┌────────

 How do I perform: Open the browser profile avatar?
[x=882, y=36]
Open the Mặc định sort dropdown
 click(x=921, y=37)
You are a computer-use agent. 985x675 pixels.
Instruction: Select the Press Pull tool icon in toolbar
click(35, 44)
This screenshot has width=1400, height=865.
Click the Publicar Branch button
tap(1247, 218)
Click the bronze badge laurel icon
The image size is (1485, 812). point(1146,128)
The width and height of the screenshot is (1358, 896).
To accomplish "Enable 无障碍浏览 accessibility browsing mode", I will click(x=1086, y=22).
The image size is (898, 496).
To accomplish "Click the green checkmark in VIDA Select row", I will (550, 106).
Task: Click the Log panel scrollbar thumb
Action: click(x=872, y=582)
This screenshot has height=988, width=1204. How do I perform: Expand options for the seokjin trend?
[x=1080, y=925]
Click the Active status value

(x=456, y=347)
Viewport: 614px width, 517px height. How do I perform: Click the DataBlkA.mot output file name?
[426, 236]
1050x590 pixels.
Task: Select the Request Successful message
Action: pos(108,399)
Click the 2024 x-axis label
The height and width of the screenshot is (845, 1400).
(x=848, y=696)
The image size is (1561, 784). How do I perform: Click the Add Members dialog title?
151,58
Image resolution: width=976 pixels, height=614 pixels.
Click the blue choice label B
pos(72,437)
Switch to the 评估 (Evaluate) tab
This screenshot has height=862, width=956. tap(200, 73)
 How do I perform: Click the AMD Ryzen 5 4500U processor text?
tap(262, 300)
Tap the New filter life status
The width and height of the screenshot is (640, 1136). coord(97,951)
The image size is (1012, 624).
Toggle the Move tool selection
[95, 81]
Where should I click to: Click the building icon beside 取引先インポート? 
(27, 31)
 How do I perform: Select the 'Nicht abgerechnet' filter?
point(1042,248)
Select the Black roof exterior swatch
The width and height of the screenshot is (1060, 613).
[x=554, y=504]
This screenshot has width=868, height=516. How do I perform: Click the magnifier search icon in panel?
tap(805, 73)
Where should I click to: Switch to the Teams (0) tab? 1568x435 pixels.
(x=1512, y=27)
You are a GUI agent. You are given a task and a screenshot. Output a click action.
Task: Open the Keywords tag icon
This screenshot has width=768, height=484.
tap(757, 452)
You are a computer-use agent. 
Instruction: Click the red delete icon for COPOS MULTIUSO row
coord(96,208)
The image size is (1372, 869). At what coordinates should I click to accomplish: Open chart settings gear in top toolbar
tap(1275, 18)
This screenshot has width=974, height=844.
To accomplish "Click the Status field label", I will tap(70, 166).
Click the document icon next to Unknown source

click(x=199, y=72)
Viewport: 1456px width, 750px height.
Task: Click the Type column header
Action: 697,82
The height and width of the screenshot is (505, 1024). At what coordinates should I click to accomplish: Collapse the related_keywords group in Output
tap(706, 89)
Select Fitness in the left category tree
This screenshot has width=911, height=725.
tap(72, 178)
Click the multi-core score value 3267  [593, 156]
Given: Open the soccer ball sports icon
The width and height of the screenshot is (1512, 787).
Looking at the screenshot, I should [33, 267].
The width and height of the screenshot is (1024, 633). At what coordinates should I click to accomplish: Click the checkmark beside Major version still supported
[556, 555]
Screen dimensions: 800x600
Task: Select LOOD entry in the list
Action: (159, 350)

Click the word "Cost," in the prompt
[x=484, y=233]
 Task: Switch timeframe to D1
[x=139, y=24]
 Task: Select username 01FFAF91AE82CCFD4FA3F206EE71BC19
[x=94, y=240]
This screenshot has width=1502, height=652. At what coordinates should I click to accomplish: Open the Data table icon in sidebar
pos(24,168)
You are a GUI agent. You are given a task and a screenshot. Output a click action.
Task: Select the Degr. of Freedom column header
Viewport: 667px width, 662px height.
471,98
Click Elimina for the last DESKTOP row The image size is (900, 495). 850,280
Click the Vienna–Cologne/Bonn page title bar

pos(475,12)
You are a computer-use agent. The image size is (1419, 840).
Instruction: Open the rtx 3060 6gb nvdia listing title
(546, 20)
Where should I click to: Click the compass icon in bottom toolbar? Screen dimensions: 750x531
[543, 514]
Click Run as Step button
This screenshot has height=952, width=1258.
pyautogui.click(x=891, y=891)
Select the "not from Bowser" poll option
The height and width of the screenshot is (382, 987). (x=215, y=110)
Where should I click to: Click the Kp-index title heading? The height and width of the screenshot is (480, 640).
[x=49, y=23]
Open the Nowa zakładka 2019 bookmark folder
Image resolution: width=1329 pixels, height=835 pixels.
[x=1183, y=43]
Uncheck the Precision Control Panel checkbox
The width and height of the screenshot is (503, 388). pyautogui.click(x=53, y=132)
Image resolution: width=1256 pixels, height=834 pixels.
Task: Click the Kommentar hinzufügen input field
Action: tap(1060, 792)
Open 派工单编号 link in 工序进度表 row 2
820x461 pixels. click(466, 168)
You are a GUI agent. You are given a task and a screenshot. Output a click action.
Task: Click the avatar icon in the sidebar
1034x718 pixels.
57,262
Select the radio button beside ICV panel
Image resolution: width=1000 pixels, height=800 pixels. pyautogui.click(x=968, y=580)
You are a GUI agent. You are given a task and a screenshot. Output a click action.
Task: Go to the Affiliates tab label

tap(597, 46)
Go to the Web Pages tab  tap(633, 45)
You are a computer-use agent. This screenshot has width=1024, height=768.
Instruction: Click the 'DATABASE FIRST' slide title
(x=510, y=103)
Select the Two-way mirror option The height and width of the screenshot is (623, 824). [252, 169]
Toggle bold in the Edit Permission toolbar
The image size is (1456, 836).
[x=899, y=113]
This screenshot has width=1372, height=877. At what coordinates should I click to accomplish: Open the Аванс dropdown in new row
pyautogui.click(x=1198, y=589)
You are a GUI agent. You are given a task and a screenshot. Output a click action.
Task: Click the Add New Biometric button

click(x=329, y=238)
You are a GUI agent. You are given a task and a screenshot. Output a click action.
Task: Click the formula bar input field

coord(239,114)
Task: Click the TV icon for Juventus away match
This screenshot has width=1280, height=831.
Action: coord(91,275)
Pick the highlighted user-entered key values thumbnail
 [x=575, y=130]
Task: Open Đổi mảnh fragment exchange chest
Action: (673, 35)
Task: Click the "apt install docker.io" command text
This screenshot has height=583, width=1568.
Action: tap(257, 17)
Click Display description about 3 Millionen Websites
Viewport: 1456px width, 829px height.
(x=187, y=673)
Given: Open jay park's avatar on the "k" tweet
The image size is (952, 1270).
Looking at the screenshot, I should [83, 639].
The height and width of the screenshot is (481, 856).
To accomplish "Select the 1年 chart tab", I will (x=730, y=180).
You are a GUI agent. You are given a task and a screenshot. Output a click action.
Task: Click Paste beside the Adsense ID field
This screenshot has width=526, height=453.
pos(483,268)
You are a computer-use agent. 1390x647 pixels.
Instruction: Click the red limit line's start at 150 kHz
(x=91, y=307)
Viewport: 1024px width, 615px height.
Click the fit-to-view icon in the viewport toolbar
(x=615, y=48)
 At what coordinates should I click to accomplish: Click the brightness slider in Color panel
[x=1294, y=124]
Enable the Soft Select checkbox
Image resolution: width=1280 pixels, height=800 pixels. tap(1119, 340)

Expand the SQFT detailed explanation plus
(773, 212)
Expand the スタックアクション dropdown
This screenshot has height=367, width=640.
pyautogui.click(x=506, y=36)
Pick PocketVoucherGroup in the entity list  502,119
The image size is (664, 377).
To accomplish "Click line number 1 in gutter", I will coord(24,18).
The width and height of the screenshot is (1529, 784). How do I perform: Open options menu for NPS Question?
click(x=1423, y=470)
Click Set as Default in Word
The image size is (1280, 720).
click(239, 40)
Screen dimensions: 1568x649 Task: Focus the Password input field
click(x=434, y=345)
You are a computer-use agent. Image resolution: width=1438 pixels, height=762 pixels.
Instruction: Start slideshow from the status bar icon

└────────

▸ **Exercise aim**
After locating the line that contains "Image resolution: width=976", please copy exactly every line from the start of the records through it, and nothing else.

▸ **Response to this task**
 How do I perform: Open the browser profile avatar?
[x=882, y=36]
Open the Mặc định sort dropdown
 click(x=921, y=37)
You are a computer-use agent. 985x675 pixels.
Instruction: Select the Press Pull tool icon in toolbar
click(35, 44)
This screenshot has width=1400, height=865.
Click the Publicar Branch button
tap(1247, 218)
Click the bronze badge laurel icon
The image size is (1485, 812). point(1146,128)
The width and height of the screenshot is (1358, 896).
To accomplish "Enable 无障碍浏览 accessibility browsing mode", I will click(x=1086, y=22).
The image size is (898, 496).
To accomplish "Click the green checkmark in VIDA Select row", I will (550, 106).
Task: Click the Log panel scrollbar thumb
Action: click(x=872, y=582)
This screenshot has height=988, width=1204. How do I perform: Expand options for the seokjin trend?
[x=1080, y=925]
Click the Active status value

(x=456, y=347)
Viewport: 614px width, 517px height. How do I perform: Click the DataBlkA.mot output file name?
[426, 236]
1050x590 pixels.
Task: Select the Request Successful message
Action: pos(108,399)
Click the 2024 x-axis label
The height and width of the screenshot is (845, 1400).
(x=848, y=696)
The image size is (1561, 784). How do I perform: Click the Add Members dialog title?
151,58
Image resolution: width=976 pixels, height=614 pixels.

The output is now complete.